_STATED PROBLEM_
Continue the Legal Hustle article from its final sentence.

Compilation album by Cormega
- Released: May 25, 2004
- Recorded: 2003–2004
- Genre: Hip hop
- Length: 59:00
- Label: Koch
- Producer: Cormega; Ayatollah; Ax (The Bull); The Feil Brothers; Emile; Ill Will Fulton; J. Waxx Garfield; Jae Supreme; Spunk Bigga; Maki; J-Love;

Cormega chronology
| The True Meaning (2002) | Legal Hustle (2004) | The Testament (2005) |

Singles from Legal Hustle
- "Let It Go" Released: April 13, 2004; "Dangerous" Released: June 28, 2004;

= Legal Hustle =

Legal Hustle is the debut compilation album by American rapper Cormega. It was released on May 25, 2004, through Koch Records. It was supported by two singles: "Let It Go", which features M.O.P. and "Dangerous", which features Unda P. and Vybz Kartel.

The album features guest appearances from various Cormega labelmates as well as more popular rappers such as Ghostface Killah, Large Professor, AZ, Kurupt, Jayo Felony, The Jacka and others.

_DATA EXCERPTS_

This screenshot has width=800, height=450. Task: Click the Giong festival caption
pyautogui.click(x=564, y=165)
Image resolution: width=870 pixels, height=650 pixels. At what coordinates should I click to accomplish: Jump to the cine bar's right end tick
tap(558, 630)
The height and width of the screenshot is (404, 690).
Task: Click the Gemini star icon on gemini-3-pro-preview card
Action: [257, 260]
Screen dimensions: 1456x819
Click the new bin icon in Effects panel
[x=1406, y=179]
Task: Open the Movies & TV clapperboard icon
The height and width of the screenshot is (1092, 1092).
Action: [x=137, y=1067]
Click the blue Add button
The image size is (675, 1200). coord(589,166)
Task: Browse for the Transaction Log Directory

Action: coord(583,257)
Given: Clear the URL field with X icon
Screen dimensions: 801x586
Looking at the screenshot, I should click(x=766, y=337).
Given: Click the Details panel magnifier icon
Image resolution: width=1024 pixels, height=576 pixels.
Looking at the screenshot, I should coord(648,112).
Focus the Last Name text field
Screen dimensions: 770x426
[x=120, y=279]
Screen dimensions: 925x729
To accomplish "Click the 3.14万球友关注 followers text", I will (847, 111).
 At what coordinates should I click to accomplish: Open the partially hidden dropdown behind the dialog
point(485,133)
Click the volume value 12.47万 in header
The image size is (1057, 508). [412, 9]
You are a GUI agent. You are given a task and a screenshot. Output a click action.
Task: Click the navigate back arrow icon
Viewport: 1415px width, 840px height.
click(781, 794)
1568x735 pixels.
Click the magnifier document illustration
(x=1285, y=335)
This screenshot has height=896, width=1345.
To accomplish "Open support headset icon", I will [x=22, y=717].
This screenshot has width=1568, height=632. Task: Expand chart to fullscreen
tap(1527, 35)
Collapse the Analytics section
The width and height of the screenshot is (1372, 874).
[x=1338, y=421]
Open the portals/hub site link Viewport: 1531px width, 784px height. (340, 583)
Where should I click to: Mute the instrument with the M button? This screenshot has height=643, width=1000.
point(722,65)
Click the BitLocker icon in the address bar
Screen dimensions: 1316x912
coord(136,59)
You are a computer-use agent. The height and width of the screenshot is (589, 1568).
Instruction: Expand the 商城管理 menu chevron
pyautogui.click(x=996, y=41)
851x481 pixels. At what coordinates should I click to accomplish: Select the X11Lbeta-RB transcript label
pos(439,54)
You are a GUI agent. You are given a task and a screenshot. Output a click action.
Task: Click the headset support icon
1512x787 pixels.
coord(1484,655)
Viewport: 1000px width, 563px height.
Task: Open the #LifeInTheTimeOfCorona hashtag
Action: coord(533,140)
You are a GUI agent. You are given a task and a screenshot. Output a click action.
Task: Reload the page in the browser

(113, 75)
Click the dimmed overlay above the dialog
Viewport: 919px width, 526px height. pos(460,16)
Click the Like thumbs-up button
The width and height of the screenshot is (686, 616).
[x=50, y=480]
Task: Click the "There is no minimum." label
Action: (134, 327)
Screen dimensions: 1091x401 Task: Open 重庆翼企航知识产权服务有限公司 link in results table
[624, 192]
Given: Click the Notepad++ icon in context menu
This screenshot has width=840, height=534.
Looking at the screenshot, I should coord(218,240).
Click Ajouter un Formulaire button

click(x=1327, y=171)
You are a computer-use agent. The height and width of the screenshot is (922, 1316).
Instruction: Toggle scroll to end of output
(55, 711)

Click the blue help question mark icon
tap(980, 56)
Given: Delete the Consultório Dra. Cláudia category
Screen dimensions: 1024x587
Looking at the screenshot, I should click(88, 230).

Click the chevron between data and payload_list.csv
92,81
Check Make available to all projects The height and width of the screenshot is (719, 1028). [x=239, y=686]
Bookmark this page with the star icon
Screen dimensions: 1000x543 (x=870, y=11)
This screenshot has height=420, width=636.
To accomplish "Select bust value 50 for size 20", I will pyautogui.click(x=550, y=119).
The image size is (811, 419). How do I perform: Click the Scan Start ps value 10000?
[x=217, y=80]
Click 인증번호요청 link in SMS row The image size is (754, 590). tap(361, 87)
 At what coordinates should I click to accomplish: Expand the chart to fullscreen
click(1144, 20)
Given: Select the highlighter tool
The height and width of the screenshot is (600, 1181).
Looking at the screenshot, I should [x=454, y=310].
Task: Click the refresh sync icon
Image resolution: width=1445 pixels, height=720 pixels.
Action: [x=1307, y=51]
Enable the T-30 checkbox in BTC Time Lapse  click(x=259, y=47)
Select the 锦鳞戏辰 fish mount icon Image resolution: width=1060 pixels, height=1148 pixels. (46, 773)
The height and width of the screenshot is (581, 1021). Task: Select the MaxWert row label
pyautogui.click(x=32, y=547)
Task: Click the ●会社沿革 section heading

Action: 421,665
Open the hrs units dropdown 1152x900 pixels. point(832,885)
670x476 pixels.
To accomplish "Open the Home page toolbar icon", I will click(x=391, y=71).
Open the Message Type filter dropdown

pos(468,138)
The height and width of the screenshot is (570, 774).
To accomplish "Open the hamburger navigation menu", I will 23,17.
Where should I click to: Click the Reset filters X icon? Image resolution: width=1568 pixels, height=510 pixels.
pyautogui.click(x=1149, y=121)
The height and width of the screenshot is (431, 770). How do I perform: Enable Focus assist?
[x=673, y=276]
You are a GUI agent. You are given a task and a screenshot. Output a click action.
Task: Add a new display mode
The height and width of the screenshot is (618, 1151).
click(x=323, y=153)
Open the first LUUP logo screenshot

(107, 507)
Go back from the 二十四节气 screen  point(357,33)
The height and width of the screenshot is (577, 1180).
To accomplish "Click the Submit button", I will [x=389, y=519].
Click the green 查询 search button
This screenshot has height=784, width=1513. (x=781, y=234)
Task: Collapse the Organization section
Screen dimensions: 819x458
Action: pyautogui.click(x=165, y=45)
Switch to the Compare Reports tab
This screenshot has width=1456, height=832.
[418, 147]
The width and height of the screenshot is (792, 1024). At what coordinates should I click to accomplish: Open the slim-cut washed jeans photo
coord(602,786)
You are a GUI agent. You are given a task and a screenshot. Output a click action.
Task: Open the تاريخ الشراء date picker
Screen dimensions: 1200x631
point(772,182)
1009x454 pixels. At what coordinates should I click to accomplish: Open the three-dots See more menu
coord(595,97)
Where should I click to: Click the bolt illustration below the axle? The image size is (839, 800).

_RESULT OF THIS TASK_
Professional ratings
Review scores
| Source | Rating |
| Allmusic |  |
| RapReviews.com | 8.0/10 |

==Track listing==

| No. | Title | Producer(s) | Length |
|---|---|---|---|
| 1. | "Intro" (featuring Doña and Miz) | Ax (The Bull), The Feil Brothers, Cormega (co-producer) | 2:50 |
| 2. | "Beautiful Mind" | Cormega, Jae Supreme | 2:40 |
| 3. | "Let It Go" (featuring M.O.P.) | Emile | 5:37 |
| 4. | "The Bond" (featuring Doña) | Ax (The Bull) | 3:13 |
| 5. | "Bring It Back" | Ayatollah | 2:46 |
| 6. | "Hoody" (featuring Doña) | Cormega | 2:12 |
| 7. | "Dangerous" (featuring Unda P. and Vybz Kartel) | Ill Will Fulton, J. Waxx Garfield | 3:44 |
| 8. | "Tony/Montana" (featuring Ghostface Killah) | The Feil Brothers | 3:35 |
| 9. | "Personified" (featuring Doña) | Spunk Bigga | 3:26 |
| 10. | "Stay Up" (featuring Kira) | Cormega | 4:20 |
| 11. | "Deep Blue Sea" (featuring Jayo Felony and Kurupt) | Emile | 4:22 |
| 12. | "More Crime" (featuring The Jacka) | Maki | 4:23 |
| 13. | "Monster's Ball" (featuring Banger, Lake and Maino) | Ax (The Bull) | 3:31 |
| 14. | "Redemption" (featuring AZ) | Emile | 3:36 |
| 15. | "Respect Me" (featuring Doña) | Ax (The Bull) | 3:37 |
| 16. | "Sugar Ray and Hearns" (featuring Large Professor) | J-Love | 1:54 |
| 17. | "The Machine" (featuring Doña and Miz) | Ax (The Bull) | 3:14 |
| Total length: |  |  | 59:00 |

===Sample credits===
Sample credits adapted from WhoSampled.
- "Intro"
  - "We the People Who Are Darker Than Blue" by Curtis Mayfield
  - "Hold Me, Thrill Me, Kiss Me, Kill Me" by U2
- "Hoody"
  - "UFO" by ESG
- "Let It Go"
  - "Time" by Manfred Mann Chapter Three
- "Sugar Ray and Hearns"
  - "Do What He Wants" by Tessie Hill
- "Tony/Montana"
  - "Ships Ahoy!" by The O'Jays
- "Beautiful Mind"
  - "Ike's Mood I" by Isaac Hayes
- "Dangerous"
  - "Tempo" by Anthony Red Rose
  - "Dangerous" by Conroy Smith
- "Deep Blue Sea"
  - "Ain't No Love (Left in My Heart for You)" by High Inergy
- "More Crime"
  - "Winter Time'" by Steve Miller Band
- "Bring It Back"
  - "You've Lost That Lovin' Feelin'" by Isaac Hayes
- "Personified"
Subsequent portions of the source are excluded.